**Exercise aim**
What is needed is an exact transcription of every record, minus the pictures.

Saved entries
-.-.-
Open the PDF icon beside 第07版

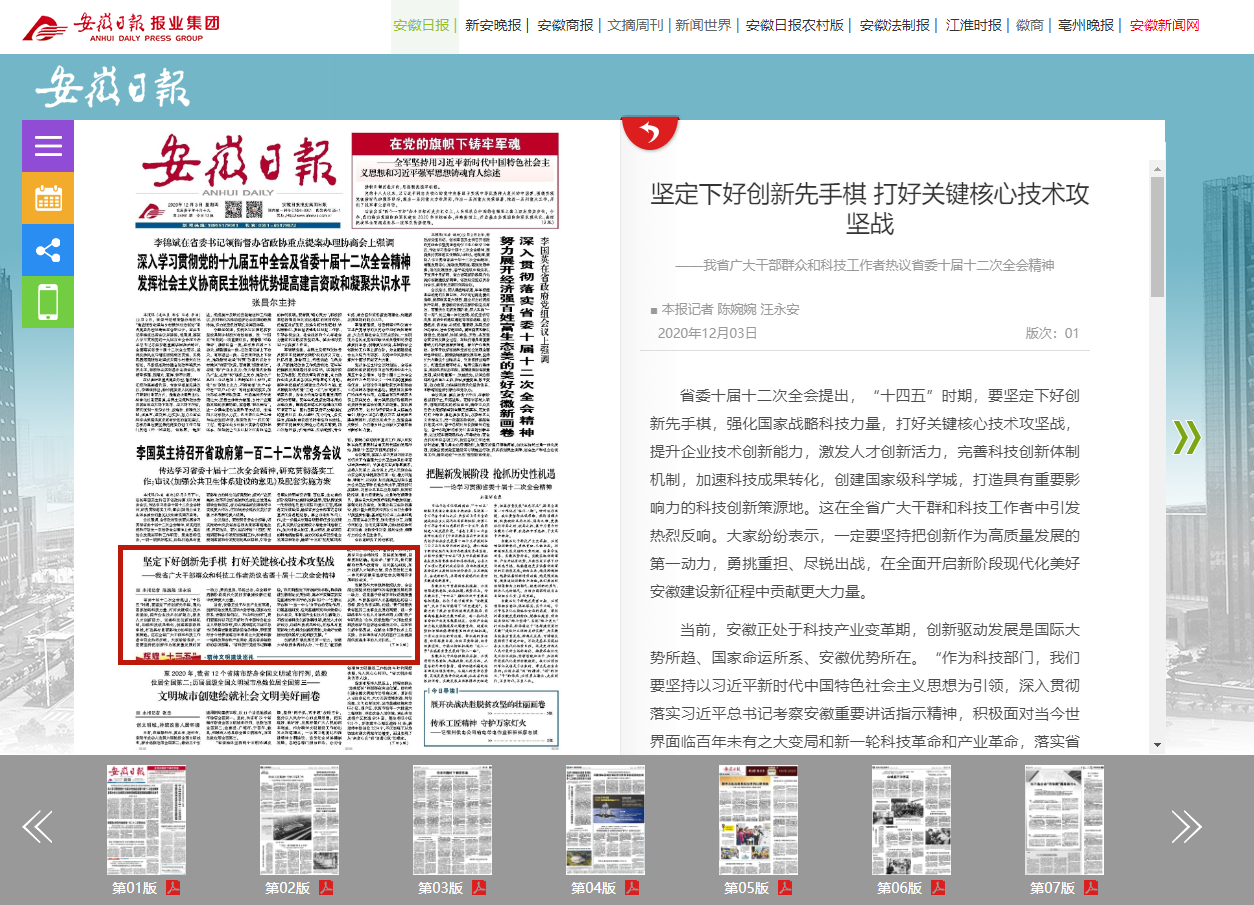tap(1091, 888)
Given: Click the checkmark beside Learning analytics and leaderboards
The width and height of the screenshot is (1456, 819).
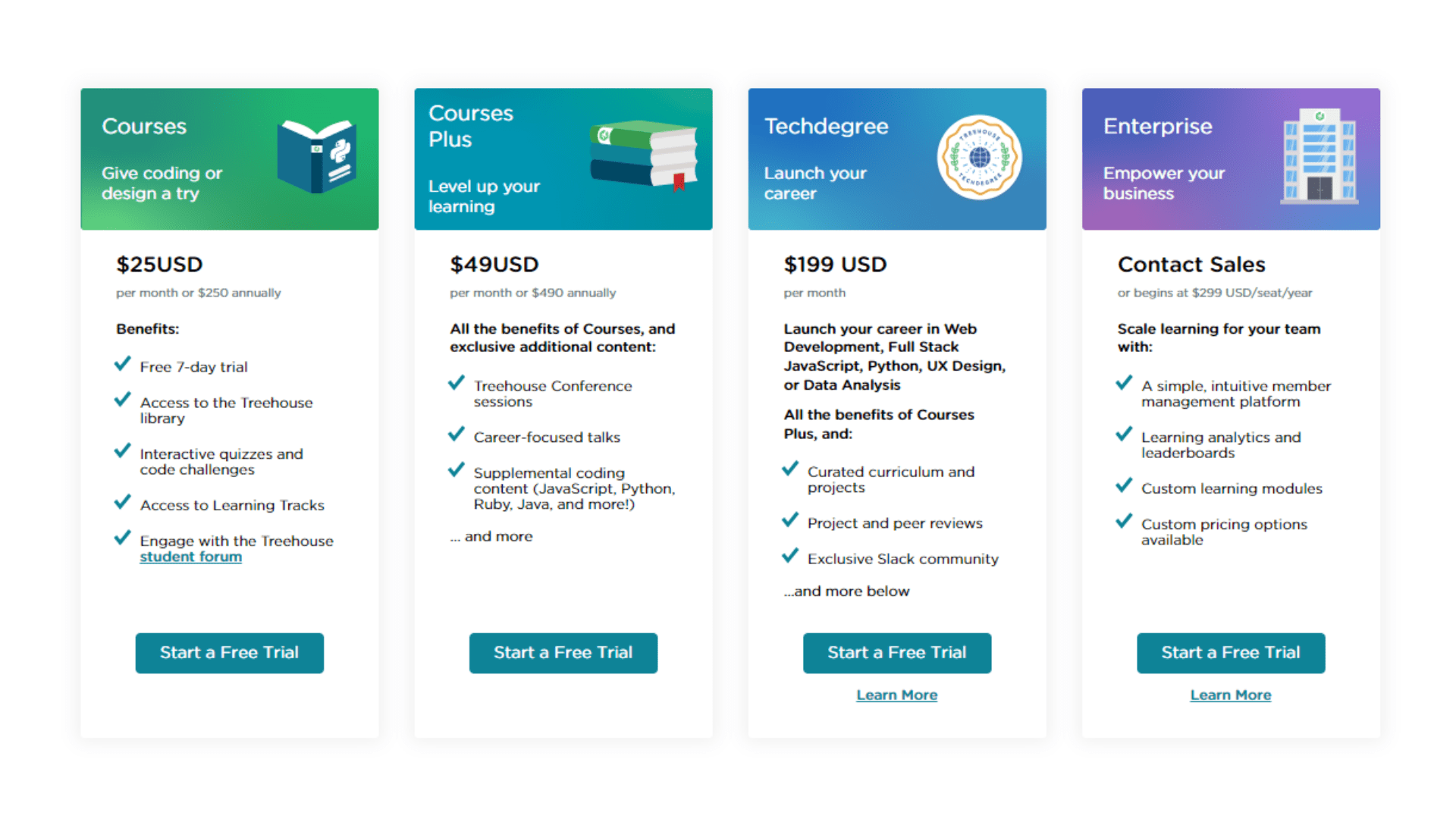Looking at the screenshot, I should point(1124,434).
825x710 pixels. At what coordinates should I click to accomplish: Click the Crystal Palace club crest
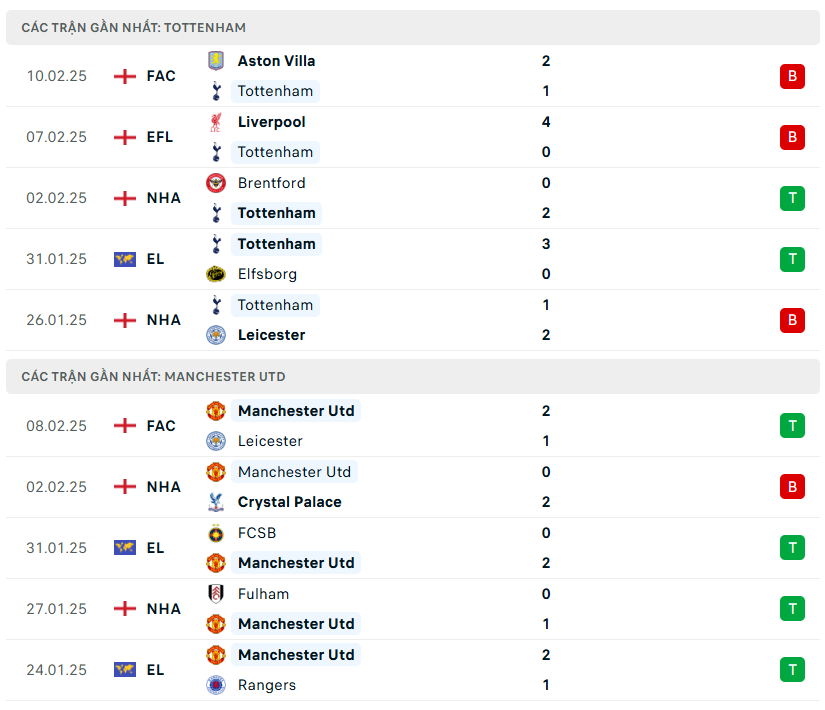tap(216, 502)
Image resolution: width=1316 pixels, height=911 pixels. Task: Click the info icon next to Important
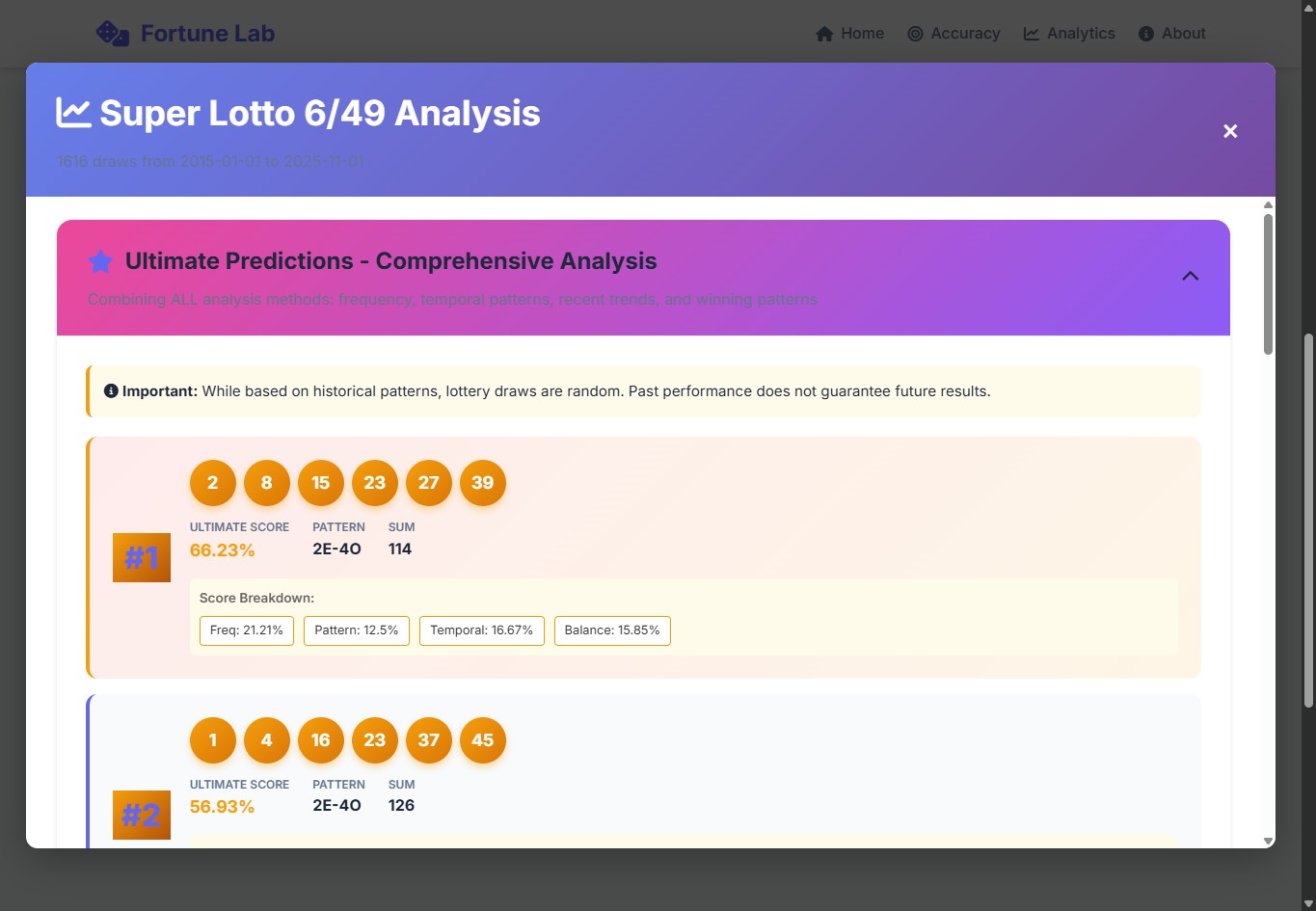(111, 391)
-.-.-
**Output for this task**
Open the PDF icon beside 第07版

tap(1091, 888)
Given: Click the checkmark beside Learning analytics and leaderboards
The width and height of the screenshot is (1456, 819).
Looking at the screenshot, I should point(1124,434).
825x710 pixels. At what coordinates should I click to accomplish: Click the Crystal Palace club crest
tap(216, 502)
Image resolution: width=1316 pixels, height=911 pixels. Task: Click the info icon next to Important
(111, 391)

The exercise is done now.